Recast the records below as a two-column Markdown table headed Row and Line. Give each non-blank line its own row, numbered in order, and leave out blank lines.

________________________

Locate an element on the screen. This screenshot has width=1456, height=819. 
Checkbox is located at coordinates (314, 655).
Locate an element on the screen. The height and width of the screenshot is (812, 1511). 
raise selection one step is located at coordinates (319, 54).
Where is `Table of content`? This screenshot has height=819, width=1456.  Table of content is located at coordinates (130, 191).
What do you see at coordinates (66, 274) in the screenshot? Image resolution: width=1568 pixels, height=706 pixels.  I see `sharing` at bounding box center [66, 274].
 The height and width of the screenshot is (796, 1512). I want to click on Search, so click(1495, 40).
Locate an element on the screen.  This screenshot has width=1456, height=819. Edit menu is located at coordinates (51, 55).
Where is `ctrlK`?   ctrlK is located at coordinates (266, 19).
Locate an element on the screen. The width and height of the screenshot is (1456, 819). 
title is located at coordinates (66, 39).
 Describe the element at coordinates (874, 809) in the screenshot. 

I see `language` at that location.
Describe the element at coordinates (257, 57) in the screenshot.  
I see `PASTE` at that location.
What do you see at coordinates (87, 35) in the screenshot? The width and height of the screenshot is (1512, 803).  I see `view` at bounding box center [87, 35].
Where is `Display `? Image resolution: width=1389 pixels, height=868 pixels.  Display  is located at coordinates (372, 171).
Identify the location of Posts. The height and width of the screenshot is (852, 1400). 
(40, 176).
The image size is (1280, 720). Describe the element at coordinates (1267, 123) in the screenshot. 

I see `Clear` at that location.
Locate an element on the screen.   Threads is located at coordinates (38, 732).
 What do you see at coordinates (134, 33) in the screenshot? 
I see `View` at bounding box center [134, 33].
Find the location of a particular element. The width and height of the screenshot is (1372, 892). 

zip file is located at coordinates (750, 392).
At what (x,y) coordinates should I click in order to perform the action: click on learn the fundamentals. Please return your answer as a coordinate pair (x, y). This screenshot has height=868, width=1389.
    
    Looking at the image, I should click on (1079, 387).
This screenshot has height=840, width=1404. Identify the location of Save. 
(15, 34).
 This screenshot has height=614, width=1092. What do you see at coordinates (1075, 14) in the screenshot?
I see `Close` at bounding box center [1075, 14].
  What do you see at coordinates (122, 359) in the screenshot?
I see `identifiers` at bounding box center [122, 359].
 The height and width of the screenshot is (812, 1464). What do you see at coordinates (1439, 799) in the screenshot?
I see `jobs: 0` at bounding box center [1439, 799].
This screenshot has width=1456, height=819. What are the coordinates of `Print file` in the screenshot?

________________________

SOLUTION TO THIS TASK:
| Row | Line |
|---|---|
| 1 | Locate an element on the screen. This screenshot has width=1456, height=819.  |
| 2 | Checkbox is located at coordinates (314, 655). |
| 3 | Locate an element on the screen. The height and width of the screenshot is (812, 1511).  |
| 4 | raise selection one step is located at coordinates (319, 54). |
| 5 | Where is `Table of content`? This screenshot has height=819, width=1456.  Table of content is located at coordinates (130, 191). |
| 6 | What do you see at coordinates (66, 274) in the screenshot? Image resolution: width=1568 pixels, height=706 pixels.  I see `sharing` at bounding box center [66, 274]. |
| 7 |  The height and width of the screenshot is (796, 1512). I want to click on Search, so click(1495, 40). |
| 8 | Locate an element on the screen.  This screenshot has width=1456, height=819. Edit menu is located at coordinates (51, 55). |
| 9 | Where is `ctrlK`?   ctrlK is located at coordinates (266, 19). |
| 10 | Locate an element on the screen. The width and height of the screenshot is (1456, 819).  |
| 11 | title is located at coordinates (66, 39). |
| 12 |  Describe the element at coordinates (874, 809) in the screenshot.  |
| 13 | I see `language` at that location. |
| 14 | Describe the element at coordinates (257, 57) in the screenshot.   |
| 15 | I see `PASTE` at that location. |
| 16 | What do you see at coordinates (87, 35) in the screenshot? The width and height of the screenshot is (1512, 803).  I see `view` at bounding box center [87, 35]. |
| 17 | Where is `Display `? Image resolution: width=1389 pixels, height=868 pixels.  Display  is located at coordinates (372, 171). |
| 18 | Identify the location of Posts. The height and width of the screenshot is (852, 1400).  |
| 19 | (40, 176). |
| 20 | The image size is (1280, 720). Describe the element at coordinates (1267, 123) in the screenshot.  |
| 21 | I see `Clear` at that location. |
| 22 | Locate an element on the screen.   Threads is located at coordinates (38, 732). |
| 23 |  What do you see at coordinates (134, 33) in the screenshot?  |
| 24 | I see `View` at bounding box center [134, 33]. |
| 25 | Find the location of a particular element. The width and height of the screenshot is (1372, 892).  |
| 26 | zip file is located at coordinates (750, 392). |
| 27 | At what (x,y) coordinates should I click in order to perform the action: click on learn the fundamentals. Please return your answer as a coordinate pair (x, y). This screenshot has height=868, width=1389. |
| 28 |     Looking at the image, I should click on (1079, 387). |
| 29 | This screenshot has height=840, width=1404. Identify the location of Save.  |
| 30 | (15, 34). |
| 31 |  This screenshot has height=614, width=1092. What do you see at coordinates (1075, 14) in the screenshot? |
| 32 | I see `Close` at bounding box center [1075, 14]. |
| 33 |   What do you see at coordinates (122, 359) in the screenshot? |
| 34 | I see `identifiers` at bounding box center [122, 359]. |
| 35 |  The height and width of the screenshot is (812, 1464). What do you see at coordinates (1439, 799) in the screenshot? |
| 36 | I see `jobs: 0` at bounding box center [1439, 799]. |
| 37 | This screenshot has width=1456, height=819. What are the coordinates of `Print file` in the screenshot? |